Jute Gyte, The Night Door under Lock and Key / Laocoon, Black Horizons, cassette BH-95 (2015)

If you are yet to discover the delights of this prolific one-man electro-industrial BM act and you find his discography rather formidable, what with all the Renaissance-era artwork covers, not to mention hearing all those layers of see-sawing guitars, you are best advised to start with short cassette releases Adam Krambach / Jute Gyte has done, like this “The Night Door under Lock and Key / Laocoon” release. The cassette is styled like a single with each side dedicated to one track – the catch being that each track is at least 20 minutes in length. Although the two pieces “The Night Door …” and “Laocoon” are very different from each other, they are representative of Jute Gyte’s work in being very dense, mostly unstructured and highly immersive microtonal guitar soundscapes with an overwhelmingly hellish and nauseating ambience.

For the most part “The Night Door …” is a hard chunky piece of drunken discordant guitars, two of them at loggerheads with each other when going on extended solos, and two duelling vocals, one shouty death-metal grunt and the other more grisly black-metal rasp. Quieter sections are interspersed with the more delirious and demented racket, and these reveal a very dark and uneasy world on the edge of chaos. Late in the piece there is an all-ambient pause through which field recordings, special effects, buzz and drone zing through, and an underwater zombie voice mumbles through the thick fluid of murk. According to the cassette sleeve notes, the lyrics are derived from a poem by Egyptian-French surrealist poet Joyce Mansour (1925 – 1986).

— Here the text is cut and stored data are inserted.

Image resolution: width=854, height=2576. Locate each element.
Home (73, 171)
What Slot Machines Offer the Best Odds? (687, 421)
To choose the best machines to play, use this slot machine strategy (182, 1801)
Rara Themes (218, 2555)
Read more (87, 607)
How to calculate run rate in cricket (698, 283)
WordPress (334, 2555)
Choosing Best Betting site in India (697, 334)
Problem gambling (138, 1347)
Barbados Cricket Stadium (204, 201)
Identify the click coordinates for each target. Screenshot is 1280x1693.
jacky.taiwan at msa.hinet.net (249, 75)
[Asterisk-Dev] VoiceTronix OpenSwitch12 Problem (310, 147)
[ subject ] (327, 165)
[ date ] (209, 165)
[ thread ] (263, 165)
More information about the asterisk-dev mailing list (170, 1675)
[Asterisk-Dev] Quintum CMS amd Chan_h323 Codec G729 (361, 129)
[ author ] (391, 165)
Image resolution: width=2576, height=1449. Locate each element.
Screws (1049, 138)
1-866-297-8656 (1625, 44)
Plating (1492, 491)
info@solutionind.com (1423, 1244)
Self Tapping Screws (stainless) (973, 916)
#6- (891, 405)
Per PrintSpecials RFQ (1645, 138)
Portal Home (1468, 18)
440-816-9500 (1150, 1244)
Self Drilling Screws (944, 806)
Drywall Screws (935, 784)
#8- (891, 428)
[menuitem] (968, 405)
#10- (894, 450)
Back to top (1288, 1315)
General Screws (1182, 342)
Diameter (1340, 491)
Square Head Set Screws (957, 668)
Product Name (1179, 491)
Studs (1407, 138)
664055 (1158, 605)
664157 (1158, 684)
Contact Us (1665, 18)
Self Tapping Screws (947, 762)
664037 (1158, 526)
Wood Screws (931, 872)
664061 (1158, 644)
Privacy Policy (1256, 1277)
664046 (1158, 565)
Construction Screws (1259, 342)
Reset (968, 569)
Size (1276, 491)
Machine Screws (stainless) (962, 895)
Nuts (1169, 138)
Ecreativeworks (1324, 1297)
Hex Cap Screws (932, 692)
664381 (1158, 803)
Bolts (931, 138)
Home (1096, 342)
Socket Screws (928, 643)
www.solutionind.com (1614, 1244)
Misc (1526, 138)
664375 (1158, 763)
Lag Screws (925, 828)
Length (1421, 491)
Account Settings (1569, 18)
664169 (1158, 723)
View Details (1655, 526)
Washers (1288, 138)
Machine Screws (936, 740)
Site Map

“Laocoon” recalls the Greek legend of the Trojan priest who tried to warn his fellow citizens not to accept the wooden horse provided by their Greek enemy as a gift and bring it into their city, and who ended up being punished by the gods for his bravery. It is a very downbeat mournful mood piece of long drones and desolate space, and the guitar microtones bring a bleak desert-blues fatalism. Loss, emptiness, despair and regret (at having lost an opportunity to do the right thing perhaps) seem to be the dominant themes and that is pretty much all that can be said for the track as it is heavily repetitive and ends up spiralling around in circles of darker sorrow.

I find this a very uneven recording, the first track keeping this listener on edge and throwing out a surprise experimental climax, the second track a monotonous dirge retreading the same riffs and emotions over and over. (I appreciate the point being made, that sometimes all that people can do when they lose everything through their own mistakes, is to wring their hands and replay the fateful incident over and over in their hands – because there really is nothing else they can do to rectify it or change things.) The cassette format being what it is, with both sides of the tape being equal in length of course, I think the way to go should have been to edit “Laocoon” for length and let it dissolve into a continuous blur of white demented static to drive its lessons home. At least though, listeners get to hear another, more highly expressive and even bleaker side of Jute Gyte.